If it was hard to overstate the importance of Frege’s work to the history of logic and mathematics, it’s perhaps impossible to do so for Gödel’s.
Mere Symbol Manipulation
Gödel’s discovery, despite all of the work that it swept away, led logicians and mathematicians to focus on an important, new question:
What is “mere symbol manipulation”?
If arithmetic is not just symbol manipulation, then what is? Can this notion be characterized precisely? Gödel had already developed the rudiments of such a characterization in order to construct his famous proof. But it was left to others to flesh out the details.

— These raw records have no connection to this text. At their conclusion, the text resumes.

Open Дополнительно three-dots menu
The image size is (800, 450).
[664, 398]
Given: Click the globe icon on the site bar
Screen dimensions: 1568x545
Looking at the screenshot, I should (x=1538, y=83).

Much of the history at this point is well known. A young Alan Turing, on break before beginning graduate school in 1936, was looking for something to do. So he penned “On Computable Numbers”, in which he gave a precise definition of what he called “automatic machines”. He then sent the paper to Alonzo Church – the inventor of the lambda calculus, and Turing’s future dissertation director – thinking Church might find it interesting. Church immediately saw the significance of what had been done. To his credit, Church went out of his way to make sure Turing got acknowledged for his discovery, despite the fact that Church had already published a formally equivalent result months earlier. He wrote a very generous review of Turing’s paper in The Journal of Symbolic Logic in the spring of 1937, in which he coined the term “Turing Machines”:
[Turing] proposes as a criterion that an infinite sequence of digits 0 and 1 [i.e. a binary string] be “computable” that it shall be possible to devise a computing machine [. . .] which will write down the sequence [. . .] if allowed to run for a sufficiently long time. [Such a machine] can be regarded as a [. . .] Turing machine. (Journal of Symbolic Logic, vol. 2, 1937, p49)

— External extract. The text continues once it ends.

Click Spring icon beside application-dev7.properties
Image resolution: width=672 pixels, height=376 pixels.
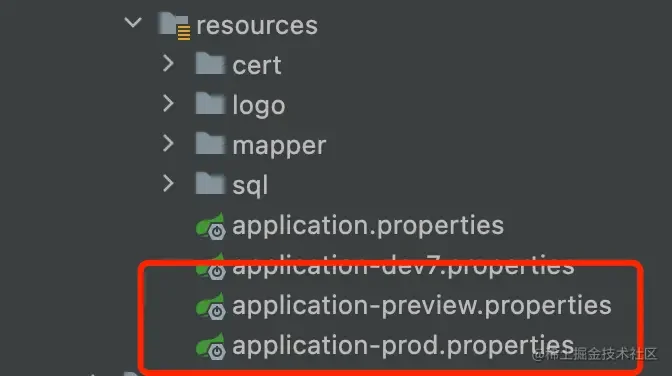point(210,267)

Turing’s fame was thus cemented in history. Church’s Thesis, as it came to be known, was that:
Computation (i.e. mere symbol manipulation) is what a Turing Machine does
At long last, computation theory was born.
Conclusion
That, then, is the connection between logic and computation theory.

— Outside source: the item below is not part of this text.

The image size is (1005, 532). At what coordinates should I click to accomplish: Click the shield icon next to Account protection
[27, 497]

Anyone who studies modern logic (A.K.A. “mathematical”, “formal”, or “symbolic” logic) studies the topics discussed above. He learns the actual details of the proofs: their limitations, historical improvements, and how to construct them himself. He learns how to prove theorems within different axiom systems. He studies the meta-properties of those systems – are they complete, compact? He learns different methods (read: algorithms) for checking the validity of inferences, e.g. natural deduction, trees, truth tables. He proves theorems about the effectiveness of these methods/algorithms. And so on.
At it’s heart, anyone who studies logic is doing one thing: he is using non-natural, syntactically and semantically exact languages as tools to solve problems. This is identical to what a software developer does, albeit with languages interpreted by machines.
For these reasons, then, studying logic is actually great preparation for working with computers and learning computer languages.